## Page extract
----------

- The hotly anticipated Kia Stinger sports sedan will go up against the best of the best, from BMW, Audi, and Lexus.
- I tested the Kia Stinger in the San Francisco Bay Area for a few days.
- The Stinger blew me away.
South Korean carmaker Kia is better known for slightly offbeat, value-oriented cars than for high-performance wheels, but that changed last year with the introduction of the Stinger.
It was the toast of the auto-show circuit and a clear play on Kia’s part to redefine the brand with a classic “halo” car – in this case, a rear-wheel-drive, go-fast machine with a game-changing exterior design and an inviting price tag, relative to the upmarket competition. We’re talking about at least 10 grand less than a German sports sled.

----------

## Short exercise
Reproduce the Kia Stinger excerpt in full, word for word. Draw only on the Kia Stinger excerpt.

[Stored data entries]
----------

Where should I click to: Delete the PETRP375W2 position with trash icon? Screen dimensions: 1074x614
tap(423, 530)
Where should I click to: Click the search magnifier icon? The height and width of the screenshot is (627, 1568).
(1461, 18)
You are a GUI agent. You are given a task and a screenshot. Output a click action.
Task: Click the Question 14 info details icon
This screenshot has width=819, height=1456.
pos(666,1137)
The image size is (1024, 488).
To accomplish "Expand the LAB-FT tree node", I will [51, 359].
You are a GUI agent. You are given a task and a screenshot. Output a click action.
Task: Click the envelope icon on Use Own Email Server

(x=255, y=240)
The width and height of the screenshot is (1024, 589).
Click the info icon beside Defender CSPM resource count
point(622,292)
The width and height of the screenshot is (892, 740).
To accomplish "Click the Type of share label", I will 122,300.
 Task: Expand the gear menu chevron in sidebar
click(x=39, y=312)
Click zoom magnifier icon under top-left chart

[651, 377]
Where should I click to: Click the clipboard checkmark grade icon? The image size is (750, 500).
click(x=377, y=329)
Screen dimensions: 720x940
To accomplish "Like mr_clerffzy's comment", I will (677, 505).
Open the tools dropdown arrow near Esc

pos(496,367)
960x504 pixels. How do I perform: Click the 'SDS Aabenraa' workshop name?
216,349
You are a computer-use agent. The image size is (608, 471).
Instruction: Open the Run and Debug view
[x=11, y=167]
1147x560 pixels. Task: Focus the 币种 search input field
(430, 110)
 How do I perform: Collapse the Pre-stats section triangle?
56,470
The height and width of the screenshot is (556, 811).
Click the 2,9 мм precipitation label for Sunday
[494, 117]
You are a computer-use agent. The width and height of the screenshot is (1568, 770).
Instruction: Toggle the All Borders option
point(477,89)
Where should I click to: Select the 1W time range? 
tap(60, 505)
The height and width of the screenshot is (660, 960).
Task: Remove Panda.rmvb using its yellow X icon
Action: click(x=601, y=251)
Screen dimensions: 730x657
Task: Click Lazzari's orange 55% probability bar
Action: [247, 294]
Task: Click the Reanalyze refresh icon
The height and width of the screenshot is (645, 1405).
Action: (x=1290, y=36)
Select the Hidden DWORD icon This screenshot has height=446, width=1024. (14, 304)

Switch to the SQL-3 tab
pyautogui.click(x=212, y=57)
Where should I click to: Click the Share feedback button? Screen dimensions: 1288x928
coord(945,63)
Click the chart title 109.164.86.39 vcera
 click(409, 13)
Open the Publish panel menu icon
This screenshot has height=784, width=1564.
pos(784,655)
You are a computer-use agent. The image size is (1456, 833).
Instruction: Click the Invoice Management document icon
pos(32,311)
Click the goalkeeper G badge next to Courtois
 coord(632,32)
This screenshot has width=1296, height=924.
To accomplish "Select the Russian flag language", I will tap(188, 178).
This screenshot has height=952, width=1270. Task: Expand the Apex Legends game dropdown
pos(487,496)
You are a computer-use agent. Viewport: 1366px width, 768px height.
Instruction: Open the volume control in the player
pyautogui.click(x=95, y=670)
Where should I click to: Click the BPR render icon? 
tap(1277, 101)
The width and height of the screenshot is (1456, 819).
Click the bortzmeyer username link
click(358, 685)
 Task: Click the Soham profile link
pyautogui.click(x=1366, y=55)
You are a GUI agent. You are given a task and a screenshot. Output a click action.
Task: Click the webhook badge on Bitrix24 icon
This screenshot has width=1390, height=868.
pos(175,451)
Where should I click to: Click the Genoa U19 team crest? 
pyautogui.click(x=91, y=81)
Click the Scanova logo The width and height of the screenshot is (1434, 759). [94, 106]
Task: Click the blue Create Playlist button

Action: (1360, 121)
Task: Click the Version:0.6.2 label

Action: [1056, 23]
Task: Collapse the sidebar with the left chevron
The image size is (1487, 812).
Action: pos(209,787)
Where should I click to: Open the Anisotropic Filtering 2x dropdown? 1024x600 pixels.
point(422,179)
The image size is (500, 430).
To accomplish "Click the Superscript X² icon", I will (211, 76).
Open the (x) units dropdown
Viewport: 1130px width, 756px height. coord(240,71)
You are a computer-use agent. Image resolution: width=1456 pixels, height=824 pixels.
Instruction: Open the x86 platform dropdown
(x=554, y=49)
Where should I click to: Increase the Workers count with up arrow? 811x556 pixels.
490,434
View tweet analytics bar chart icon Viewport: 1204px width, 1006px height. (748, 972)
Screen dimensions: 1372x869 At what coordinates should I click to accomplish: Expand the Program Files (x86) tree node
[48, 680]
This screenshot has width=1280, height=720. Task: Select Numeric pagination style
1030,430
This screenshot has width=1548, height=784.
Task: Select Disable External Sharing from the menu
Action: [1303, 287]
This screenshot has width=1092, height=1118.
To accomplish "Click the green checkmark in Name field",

----------

## Exercise output
- The hotly anticipated Kia Stinger sports sedan will go up against the best of the best, from BMW, Audi, and Lexus.
- I tested the Kia Stinger in the San Francisco Bay Area for a few days.
- The Stinger blew me away.
South Korean carmaker Kia is better known for slightly offbeat, value-oriented cars than for high-performance wheels, but that changed last year with the introduction of the Stinger.
It was the toast of the auto-show circuit and a clear play on Kia’s part to redefine the brand with a classic “halo” car – in this case, a rear-wheel-drive, go-fast machine with a game-changing exterior design and an inviting price tag, relative to the upmarket competition. We’re talking about at least 10 grand less than a German sports sled.